Un estudio reciente demuestra que acurrucarse por la mañana puede mejorar el ánimo y reducir el estrés.
Durante años, quedarse en la cama tras sonar la alarma fue visto como un signo de pereza. Sin embargo, la percepción está cambiando gracias a investigaciones recientes.
Un estudio realizado por la Universidad de Estocolmo analizó los efectos de la función de snooze, que permite retrasar el levantarse unos minutos.
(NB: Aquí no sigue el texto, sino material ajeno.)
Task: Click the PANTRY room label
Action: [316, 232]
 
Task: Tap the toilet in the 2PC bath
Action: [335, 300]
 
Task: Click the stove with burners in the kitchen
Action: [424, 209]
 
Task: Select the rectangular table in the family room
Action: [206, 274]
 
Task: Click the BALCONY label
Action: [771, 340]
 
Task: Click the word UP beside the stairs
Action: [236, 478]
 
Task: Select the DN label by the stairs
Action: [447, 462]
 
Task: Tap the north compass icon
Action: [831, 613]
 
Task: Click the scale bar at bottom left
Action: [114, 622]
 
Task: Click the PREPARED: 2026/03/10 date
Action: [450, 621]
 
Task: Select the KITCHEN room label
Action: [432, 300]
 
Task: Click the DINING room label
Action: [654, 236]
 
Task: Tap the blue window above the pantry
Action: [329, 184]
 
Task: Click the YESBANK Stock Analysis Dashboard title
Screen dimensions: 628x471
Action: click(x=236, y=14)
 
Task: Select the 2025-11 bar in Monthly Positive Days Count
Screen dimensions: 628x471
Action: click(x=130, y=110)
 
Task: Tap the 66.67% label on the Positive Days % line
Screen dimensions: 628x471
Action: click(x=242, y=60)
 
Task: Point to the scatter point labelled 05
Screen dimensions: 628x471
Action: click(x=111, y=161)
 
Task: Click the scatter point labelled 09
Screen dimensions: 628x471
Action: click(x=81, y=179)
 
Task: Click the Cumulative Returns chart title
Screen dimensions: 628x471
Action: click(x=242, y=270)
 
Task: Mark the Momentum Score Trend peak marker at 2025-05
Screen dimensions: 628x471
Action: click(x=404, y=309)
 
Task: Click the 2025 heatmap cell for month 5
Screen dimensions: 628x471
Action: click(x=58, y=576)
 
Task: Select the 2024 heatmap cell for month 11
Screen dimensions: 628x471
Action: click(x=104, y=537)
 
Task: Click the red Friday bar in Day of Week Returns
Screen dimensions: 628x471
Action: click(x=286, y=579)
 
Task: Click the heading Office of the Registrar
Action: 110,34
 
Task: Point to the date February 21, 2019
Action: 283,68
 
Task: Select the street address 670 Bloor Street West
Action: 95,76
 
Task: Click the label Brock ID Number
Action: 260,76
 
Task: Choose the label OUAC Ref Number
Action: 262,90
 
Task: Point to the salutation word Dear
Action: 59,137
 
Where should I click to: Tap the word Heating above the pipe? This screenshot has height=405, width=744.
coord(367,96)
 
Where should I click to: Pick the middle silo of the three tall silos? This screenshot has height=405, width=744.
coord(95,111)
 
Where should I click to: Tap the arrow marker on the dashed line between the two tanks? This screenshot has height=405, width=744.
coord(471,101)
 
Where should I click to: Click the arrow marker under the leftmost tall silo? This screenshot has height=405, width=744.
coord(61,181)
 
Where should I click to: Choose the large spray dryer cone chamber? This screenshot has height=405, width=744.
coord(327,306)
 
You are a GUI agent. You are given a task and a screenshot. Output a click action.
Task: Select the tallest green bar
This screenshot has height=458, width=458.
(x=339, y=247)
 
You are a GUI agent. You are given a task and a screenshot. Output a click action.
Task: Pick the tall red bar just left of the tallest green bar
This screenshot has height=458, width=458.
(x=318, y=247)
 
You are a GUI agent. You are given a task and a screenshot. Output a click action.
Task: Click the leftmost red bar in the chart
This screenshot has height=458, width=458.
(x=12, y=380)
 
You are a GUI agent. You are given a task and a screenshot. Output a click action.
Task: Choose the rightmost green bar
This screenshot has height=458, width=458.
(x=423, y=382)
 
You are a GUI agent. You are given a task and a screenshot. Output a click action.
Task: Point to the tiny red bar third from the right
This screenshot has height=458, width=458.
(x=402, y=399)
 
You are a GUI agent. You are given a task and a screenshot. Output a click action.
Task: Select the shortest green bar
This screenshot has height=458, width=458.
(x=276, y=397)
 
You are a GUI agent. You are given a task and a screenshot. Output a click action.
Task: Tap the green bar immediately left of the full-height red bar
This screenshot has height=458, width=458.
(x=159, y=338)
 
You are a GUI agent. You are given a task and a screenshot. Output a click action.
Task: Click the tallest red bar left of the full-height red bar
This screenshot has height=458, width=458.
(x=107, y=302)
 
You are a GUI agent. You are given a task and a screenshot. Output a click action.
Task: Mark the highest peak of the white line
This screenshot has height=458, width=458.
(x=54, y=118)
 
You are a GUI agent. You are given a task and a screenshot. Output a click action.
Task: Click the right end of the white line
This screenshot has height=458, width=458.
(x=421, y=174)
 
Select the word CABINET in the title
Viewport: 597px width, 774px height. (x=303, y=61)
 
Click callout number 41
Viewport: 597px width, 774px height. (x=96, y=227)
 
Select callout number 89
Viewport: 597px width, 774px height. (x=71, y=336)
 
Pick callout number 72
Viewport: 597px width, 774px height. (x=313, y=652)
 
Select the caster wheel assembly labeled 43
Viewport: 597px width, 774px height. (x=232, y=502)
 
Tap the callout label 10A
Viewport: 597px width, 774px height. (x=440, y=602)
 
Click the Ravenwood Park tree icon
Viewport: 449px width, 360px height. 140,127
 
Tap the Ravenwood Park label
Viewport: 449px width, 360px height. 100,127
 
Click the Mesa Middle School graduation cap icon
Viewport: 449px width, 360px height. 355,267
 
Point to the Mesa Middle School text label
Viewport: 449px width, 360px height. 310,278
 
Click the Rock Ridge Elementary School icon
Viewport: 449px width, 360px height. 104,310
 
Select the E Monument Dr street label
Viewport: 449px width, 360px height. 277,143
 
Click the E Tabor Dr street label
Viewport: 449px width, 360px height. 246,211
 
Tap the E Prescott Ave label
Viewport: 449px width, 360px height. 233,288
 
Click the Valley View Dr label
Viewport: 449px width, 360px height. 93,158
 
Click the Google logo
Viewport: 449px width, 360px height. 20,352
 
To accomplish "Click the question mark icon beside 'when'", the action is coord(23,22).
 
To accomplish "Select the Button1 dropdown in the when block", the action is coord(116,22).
Los resultados, publicados en 2022, indican que quienes utilizan esta pausa adicional no ven comprometida su memoria de trabajo ni su productividad.
Al contrario, muchos participantes reportaron un despertar más claro y menos brusco, sugiriendo que acurrucarse por la mañana puede ser una herramienta eficaz para comenzar el día de manera más tranquila.
Además, un estudio en la revista PLOS One encontró que en los días en que los participantes recibían abrazos, reportaban menos emociones negativas y una mayor sensación de calma, efectos que persistían incluso al día siguiente.
Según especialistas en neurociencia, el contacto físico temprano, como los abrazos, provoca la liberación de oxitocina, la hormona del bienestar, y reduce los niveles de cortisol, lo que favorece un estado emocional positivo.
A pesar de los beneficios de acurrucarse, los expertos advierten que no sustituye la necesidad de un descanso adecuado. Dormir entre siete y nueve horas sigue siendo esencial para un buen rendimiento físico y mental.
Integrar estos pequeños gestos en la rutina diaria puede resultar en un mejor afrontamiento del estrés. Los especialistas recomiendan un uso consciente del snooze y aprovechar esos minutos para estiramientos suaves o respiración profunda.